* WORK ITEM: Would you copy each line of the records that includes the word "agent"?

* EXTRACTED MATERIAL:
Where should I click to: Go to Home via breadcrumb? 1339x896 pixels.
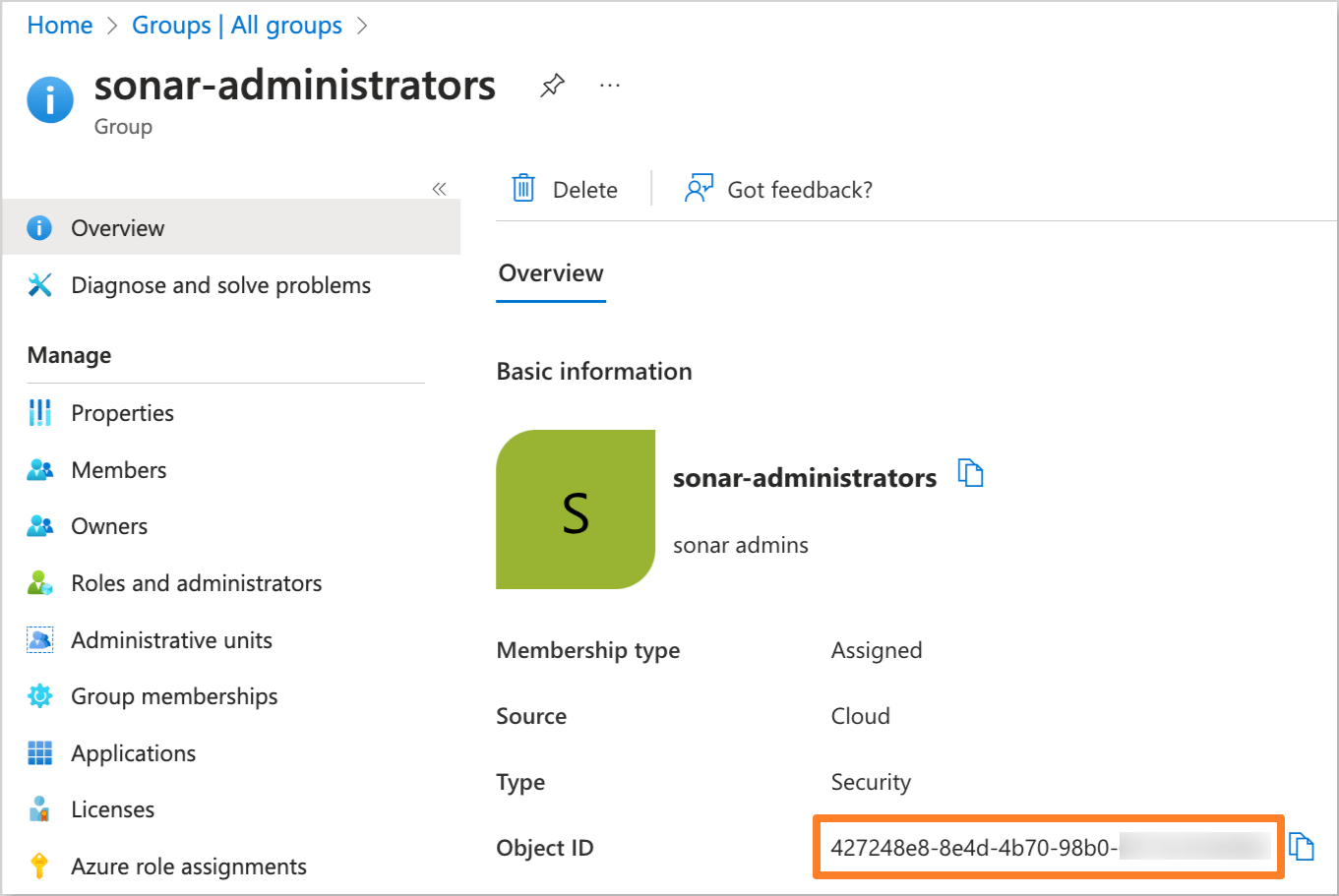click(x=60, y=26)
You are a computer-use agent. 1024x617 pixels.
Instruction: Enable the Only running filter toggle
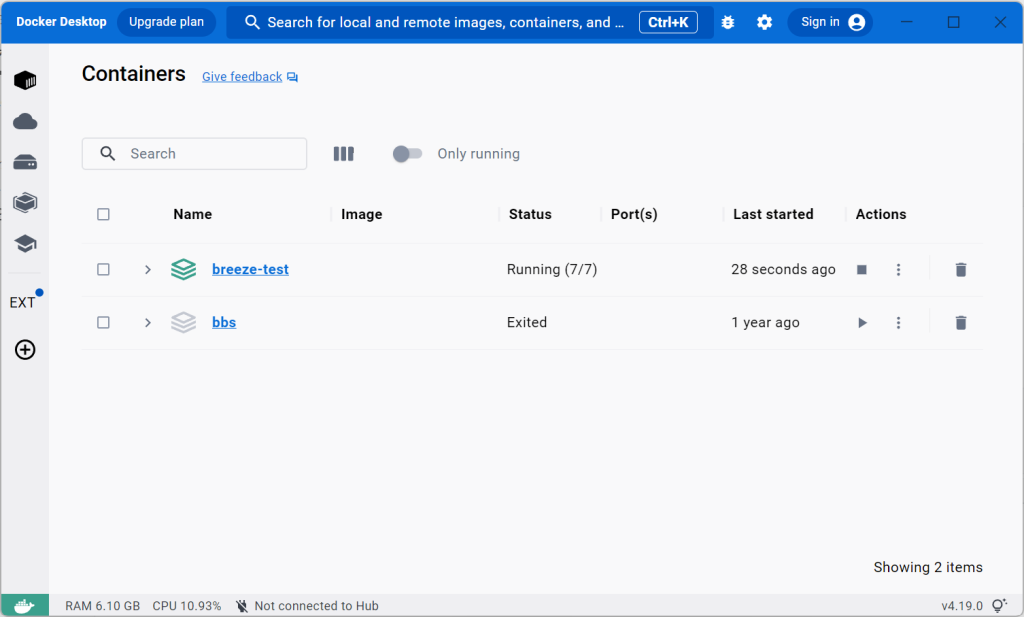[x=407, y=153]
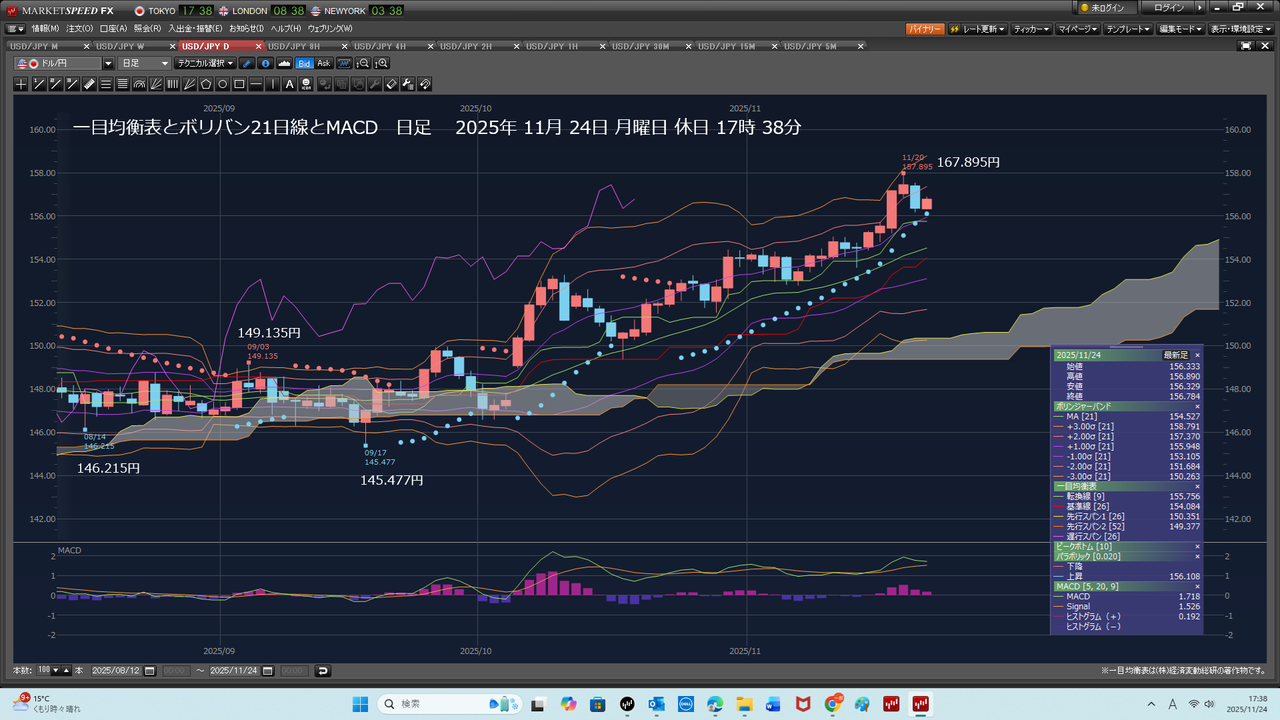Open start date calendar picker

[175, 670]
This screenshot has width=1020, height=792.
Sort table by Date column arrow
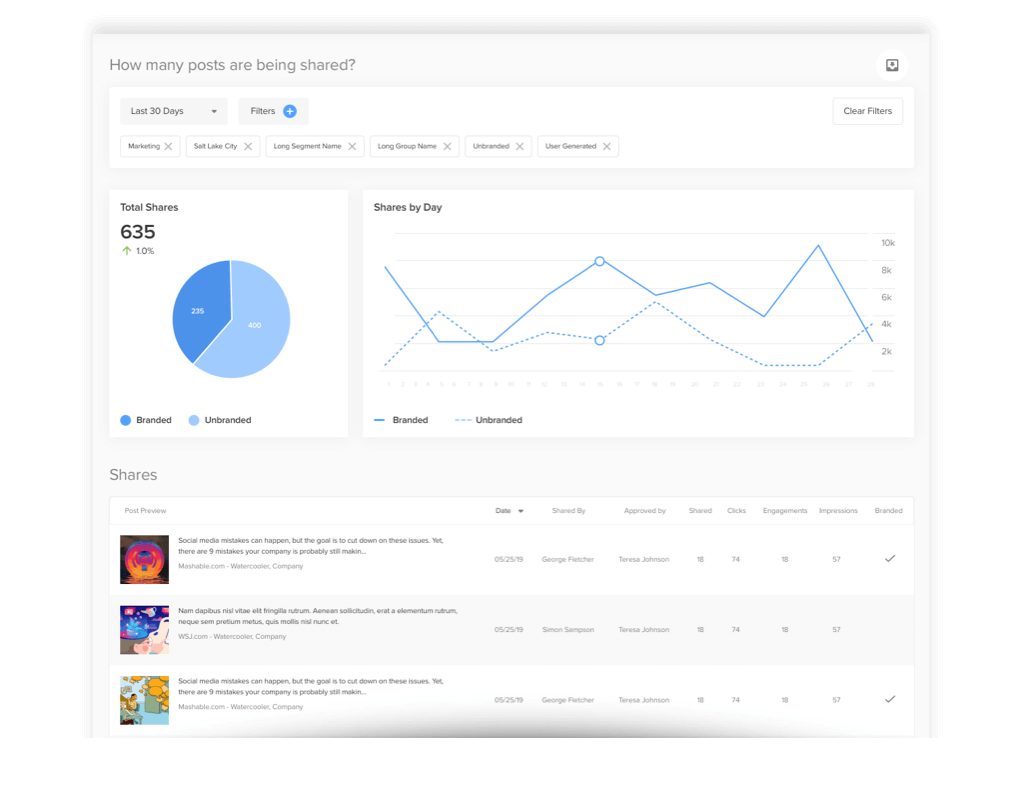[520, 511]
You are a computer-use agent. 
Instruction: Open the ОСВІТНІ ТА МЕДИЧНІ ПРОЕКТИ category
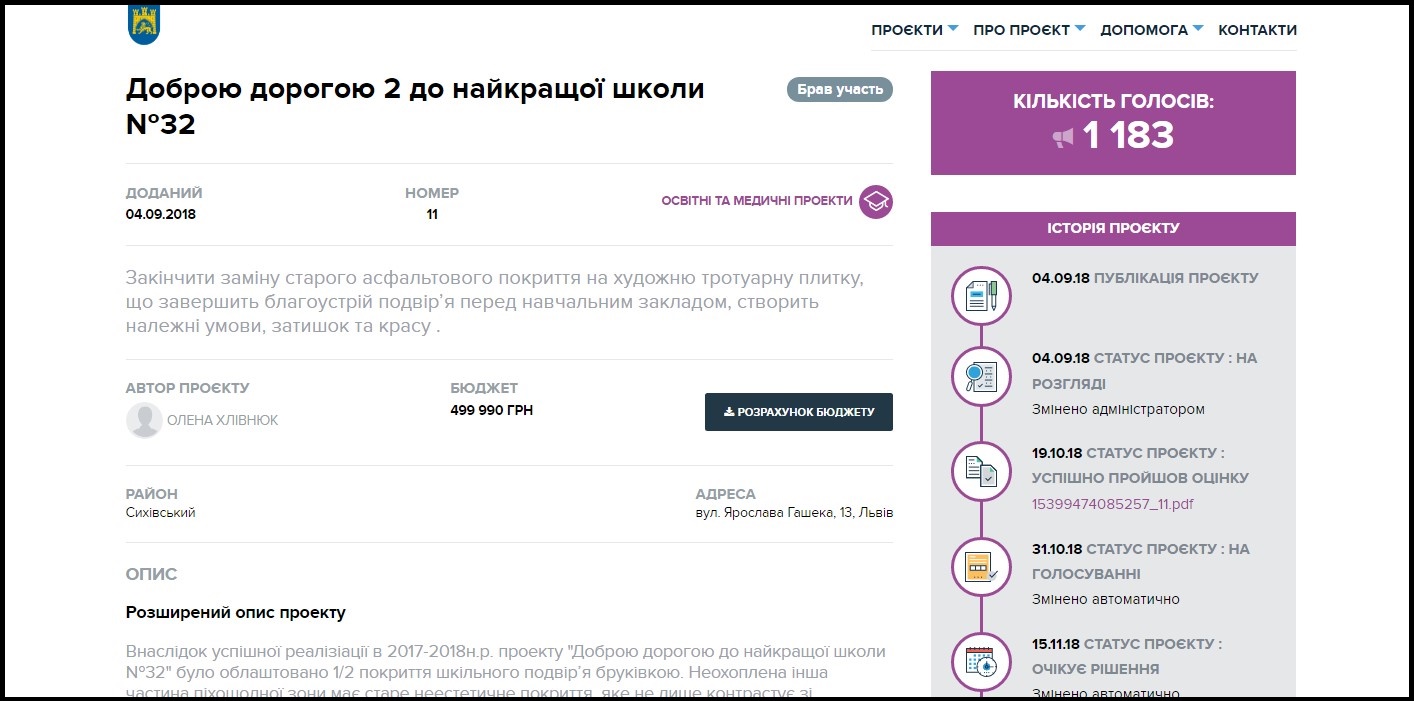757,201
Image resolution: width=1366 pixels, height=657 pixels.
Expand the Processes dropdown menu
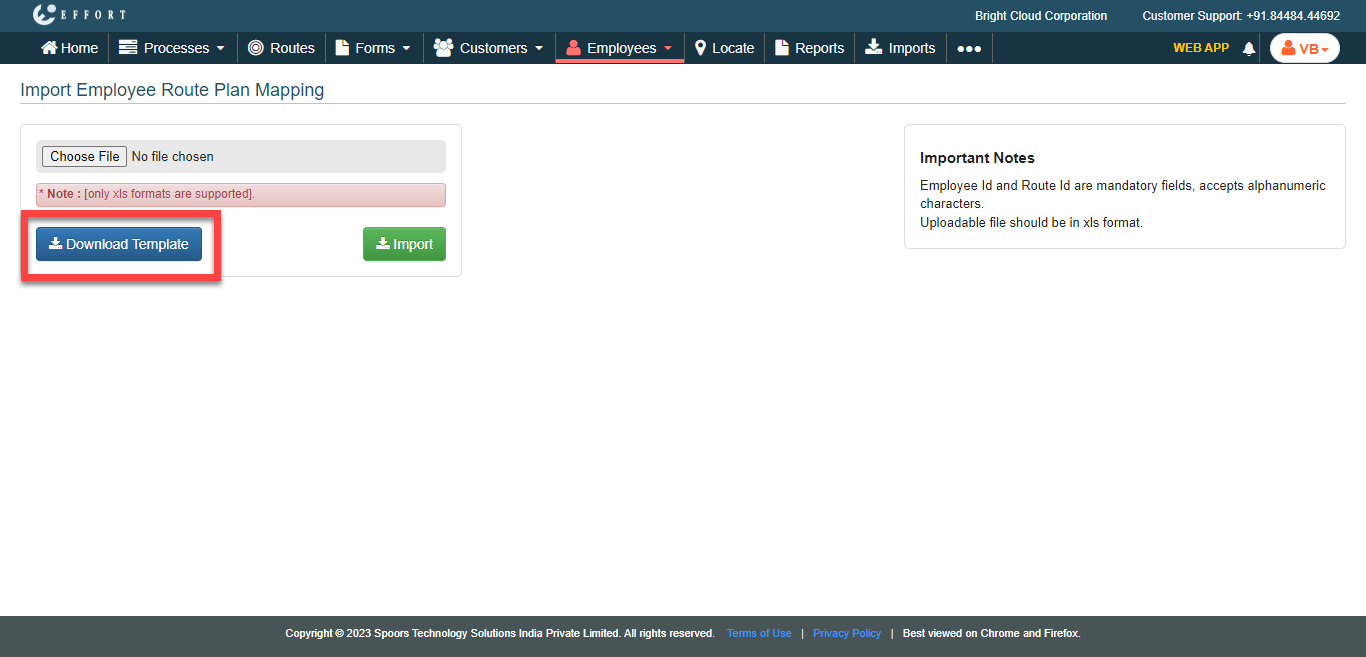pos(172,48)
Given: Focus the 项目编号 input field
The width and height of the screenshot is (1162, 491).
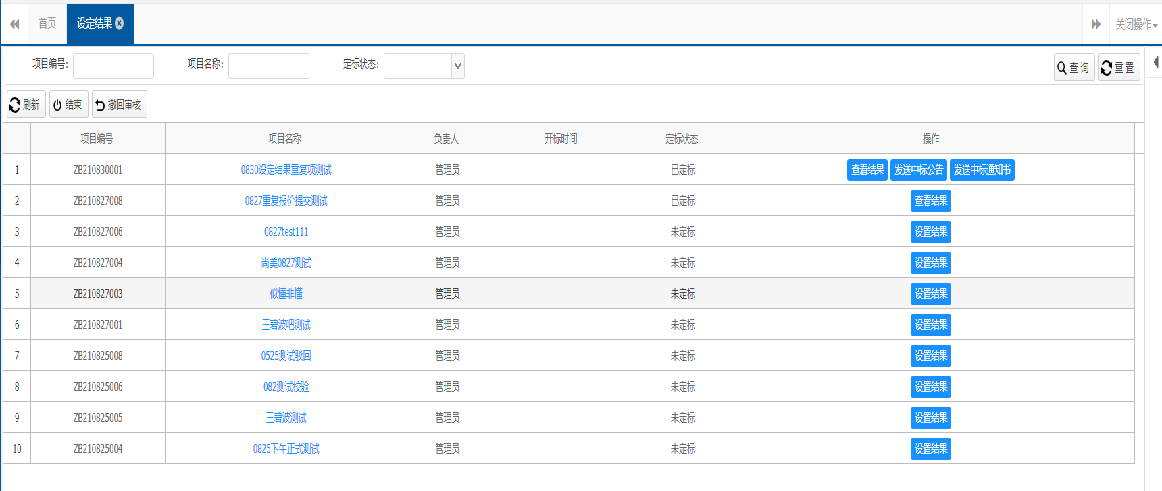Looking at the screenshot, I should click(x=113, y=66).
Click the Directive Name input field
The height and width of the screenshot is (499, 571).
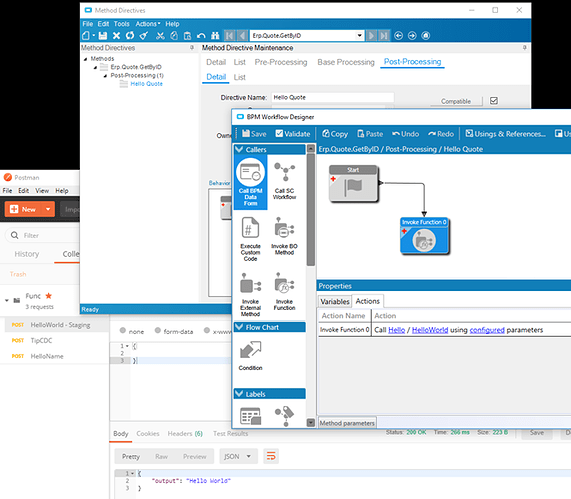point(332,97)
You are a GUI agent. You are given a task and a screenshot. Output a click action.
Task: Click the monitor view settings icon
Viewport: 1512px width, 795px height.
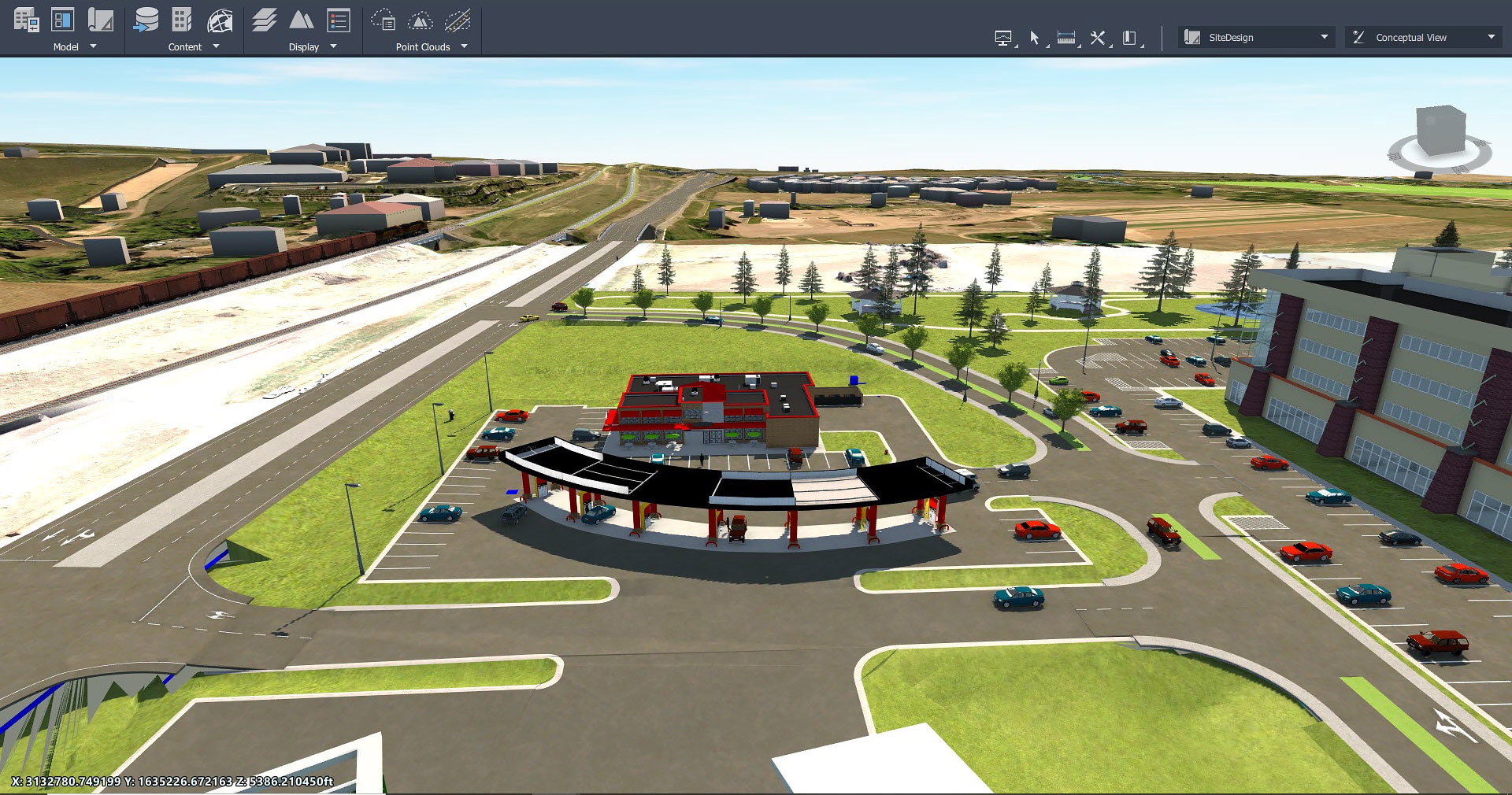tap(1003, 38)
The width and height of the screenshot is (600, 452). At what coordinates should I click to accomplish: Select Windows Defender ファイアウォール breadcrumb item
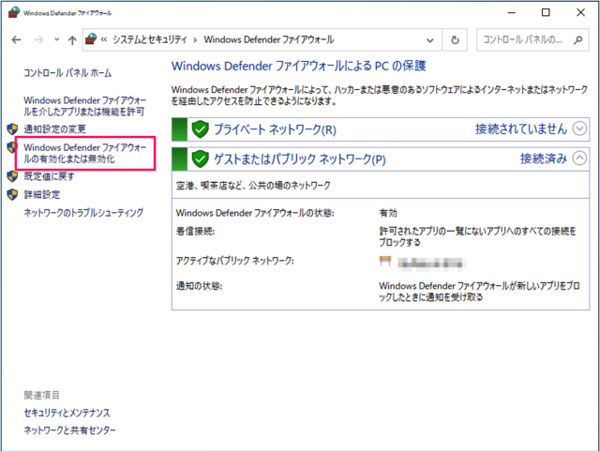click(x=269, y=41)

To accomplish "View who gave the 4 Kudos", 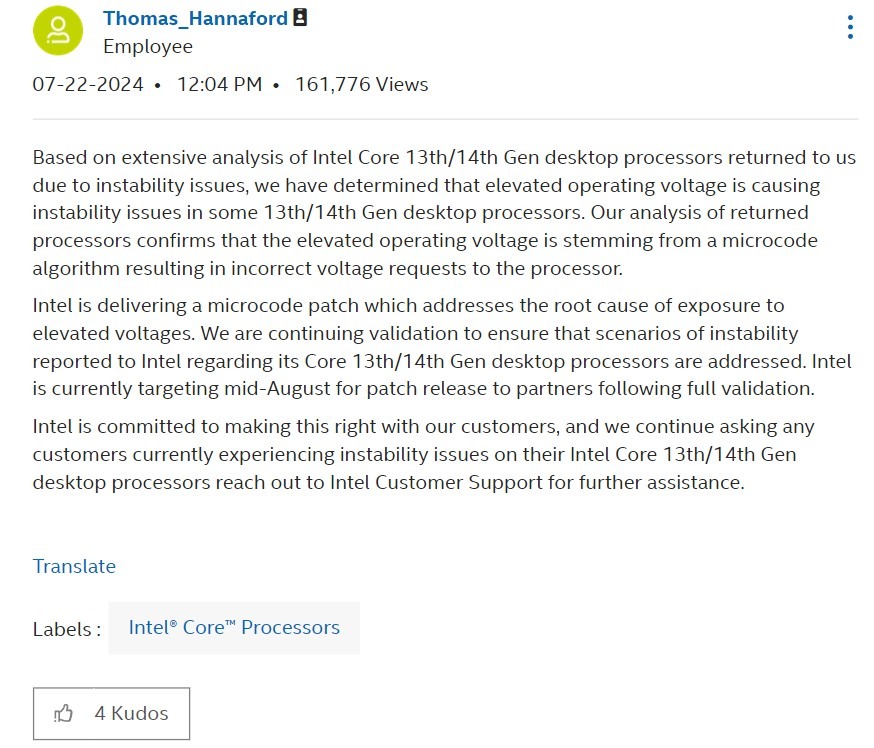I will [x=131, y=714].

* REPLY:
You are a computer-use agent. 1024x617 pixels.
You are a computer-use agent. 
You are a GUI agent. You are given a task and a screenshot. Output a click action.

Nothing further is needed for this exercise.